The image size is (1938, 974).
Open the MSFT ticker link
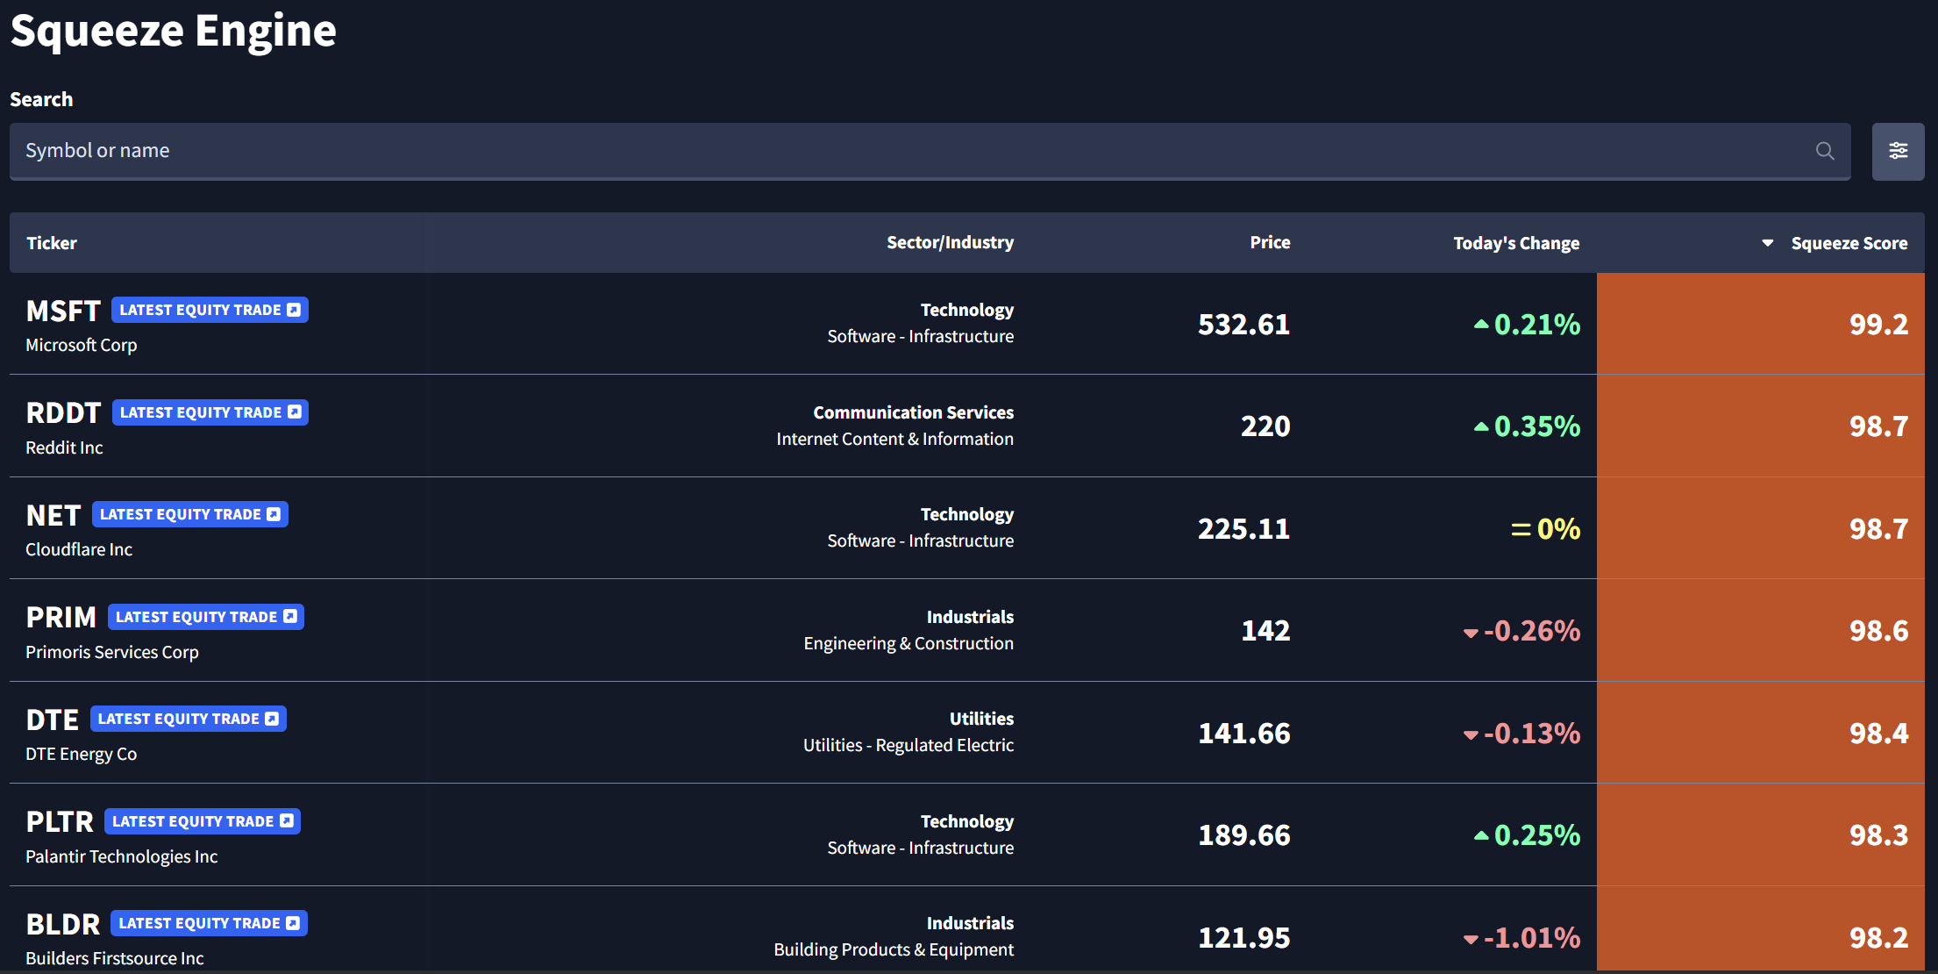pyautogui.click(x=63, y=312)
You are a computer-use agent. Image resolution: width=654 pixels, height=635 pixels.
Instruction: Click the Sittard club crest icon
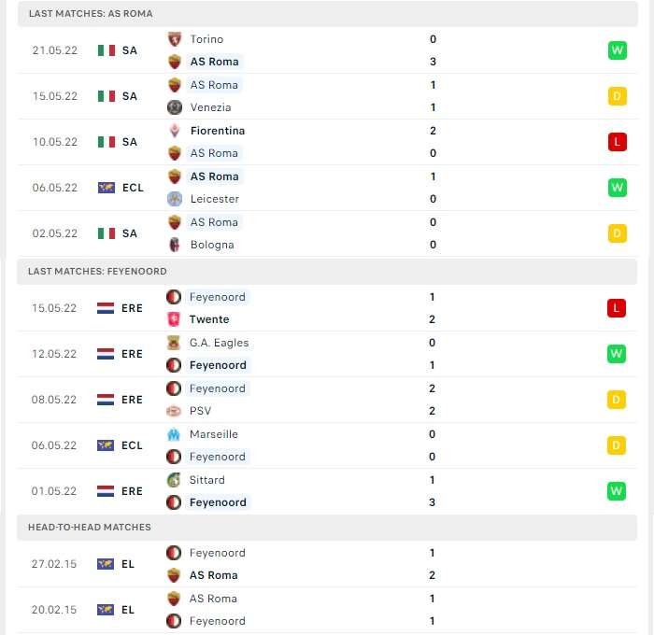pyautogui.click(x=174, y=480)
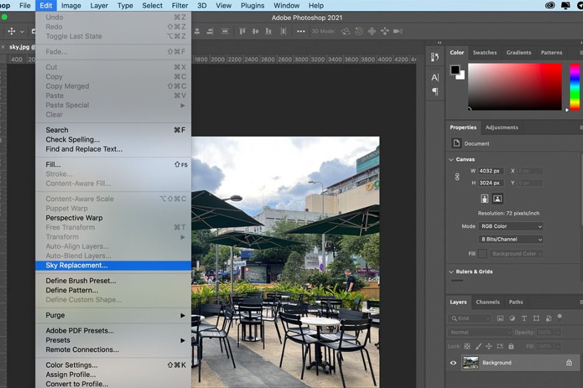Open the RGB Color mode dropdown
This screenshot has width=583, height=388.
[x=511, y=226]
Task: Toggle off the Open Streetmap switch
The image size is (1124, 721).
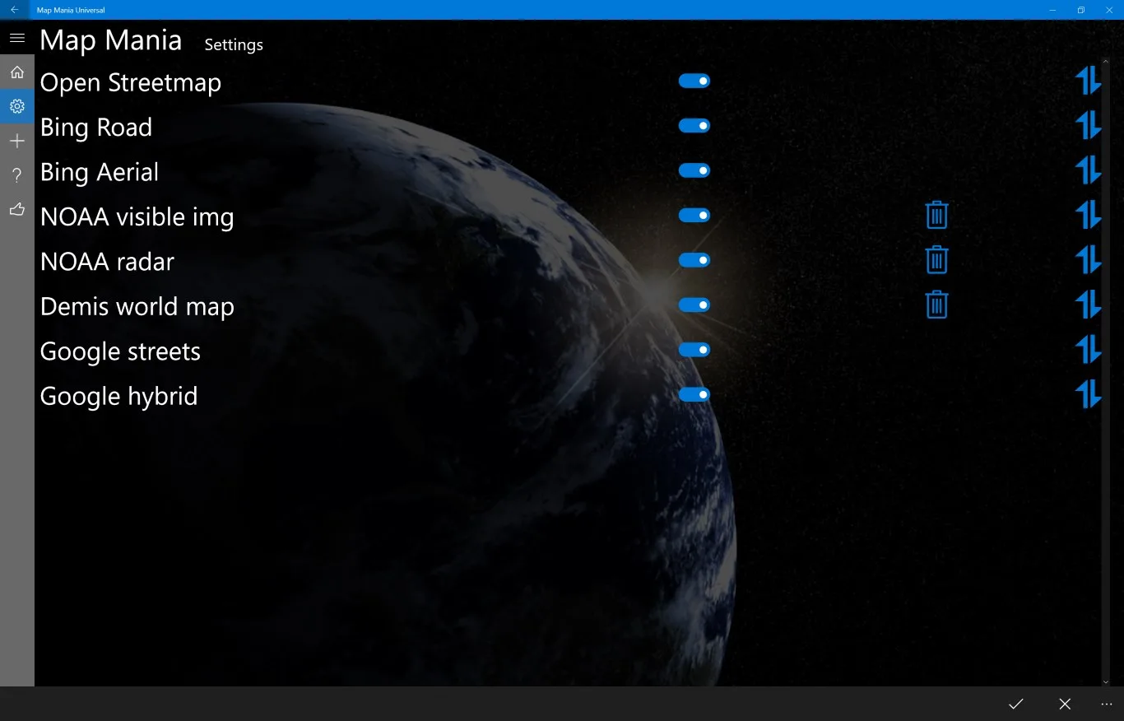Action: (694, 81)
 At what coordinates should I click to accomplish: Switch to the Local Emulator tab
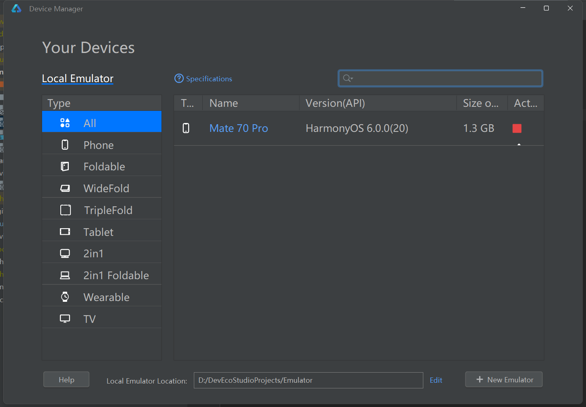(x=78, y=78)
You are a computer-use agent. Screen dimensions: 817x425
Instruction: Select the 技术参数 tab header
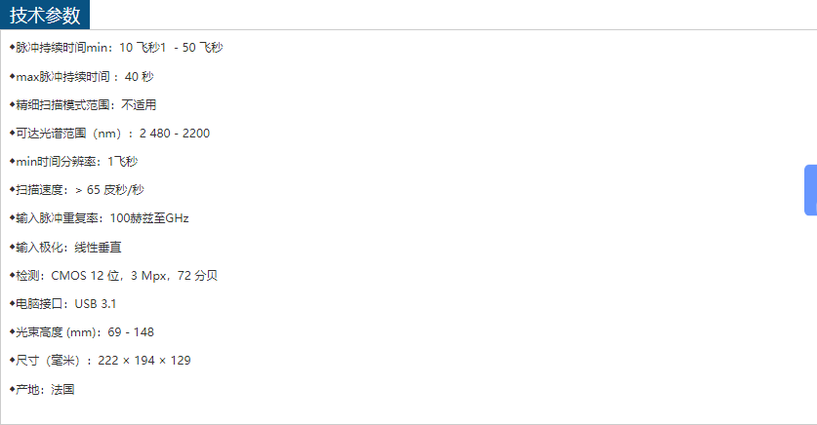[x=45, y=15]

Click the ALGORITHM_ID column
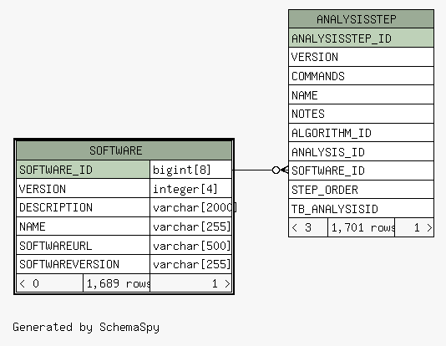[362, 133]
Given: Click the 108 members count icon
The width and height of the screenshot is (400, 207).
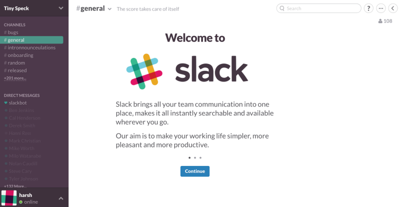Looking at the screenshot, I should coord(385,21).
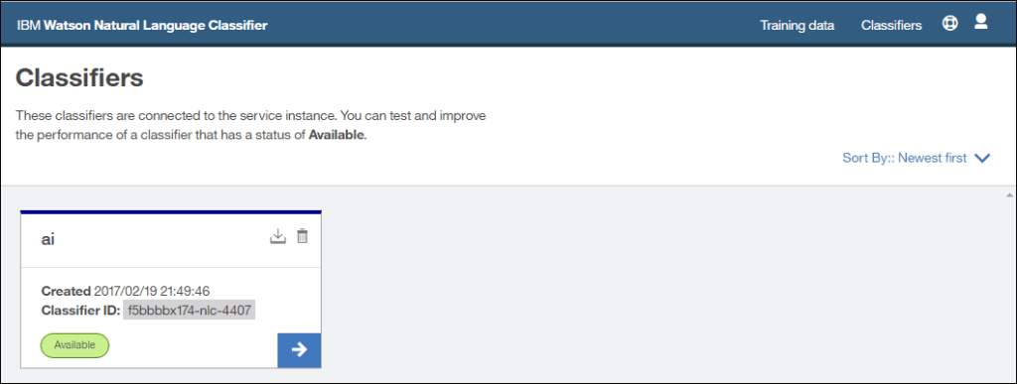Viewport: 1017px width, 384px height.
Task: Open the user profile icon
Action: click(980, 22)
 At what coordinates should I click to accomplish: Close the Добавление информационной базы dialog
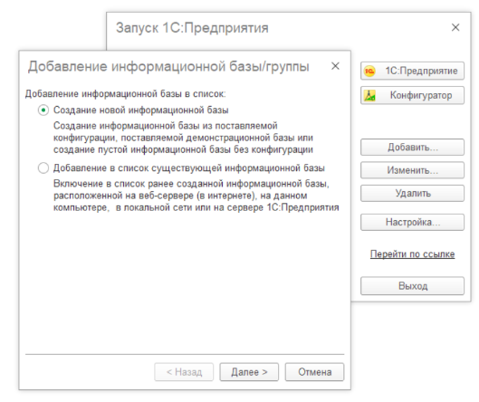335,66
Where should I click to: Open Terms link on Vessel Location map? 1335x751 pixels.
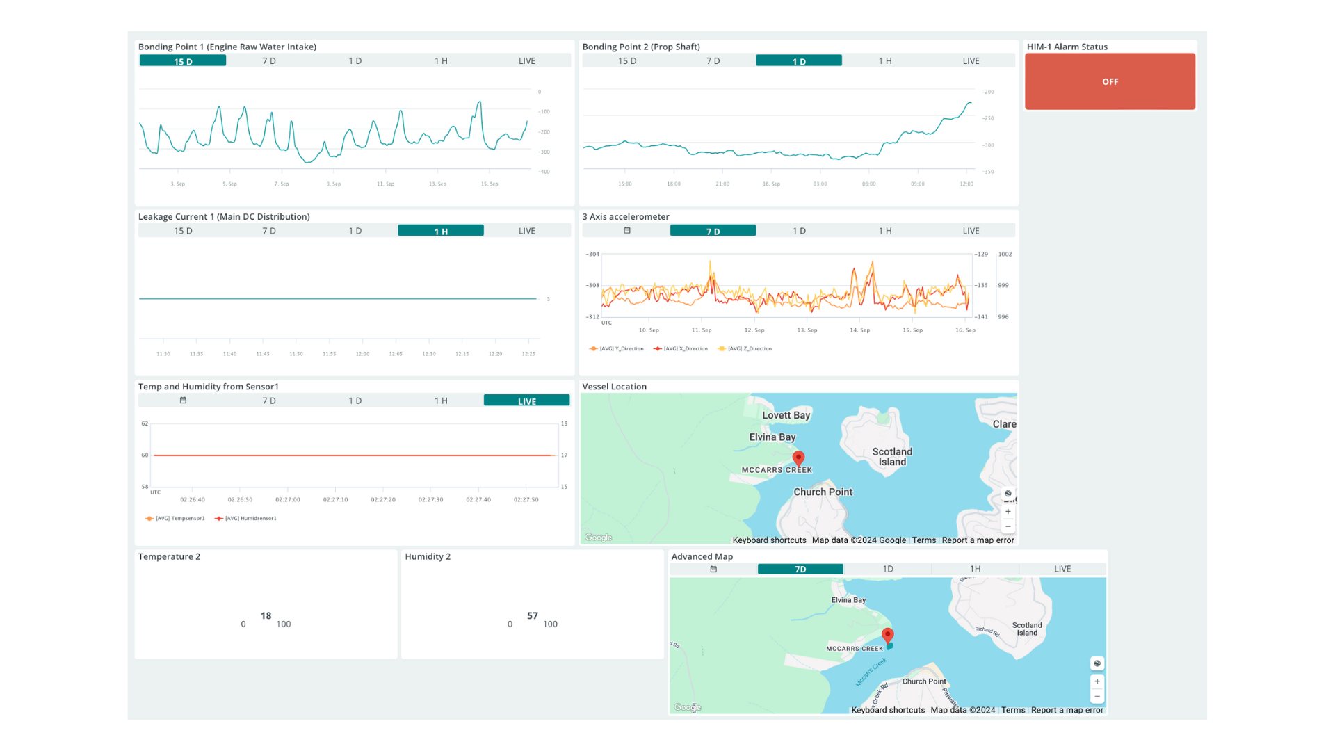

→ **WHAT YOU HAVE TO DO**: Please rewrite all the records above with "Instruction" changed to "Command" and nothing else altered, omitting the pictures.

→ **PROBLEM SOLUTION**:
The image size is (1938, 974).
Open the MSFT ticker link
pyautogui.click(x=63, y=312)
You are a computer-use agent. Image resolution: width=654 pixels, height=635 pixels.
Command: Click the Sittard club crest icon
pyautogui.click(x=174, y=480)
Open the RGB Color mode dropdown
This screenshot has width=583, height=388.
[x=511, y=226]
Task: Toggle off the Open Streetmap switch
The image size is (1124, 721).
Action: (694, 81)
 At what coordinates should I click to accomplish: Switch to the Local Emulator tab
(x=78, y=78)
You are a computer-use agent. Screen dimensions: 817x425
Command: Select the 技术参数 tab header
[x=45, y=15]

Click the ALGORITHM_ID column
[362, 133]
Given: Click the 108 members count icon
The width and height of the screenshot is (400, 207).
Looking at the screenshot, I should coord(385,21).
Viewport: 1017px width, 384px height.
Task: Open the user profile icon
Action: click(980, 22)
 At what coordinates should I click to accomplish: Close the Добавление информационной базы dialog
335,66
Where should I click to: Open Terms link on Vessel Location map? 1335x751 pixels.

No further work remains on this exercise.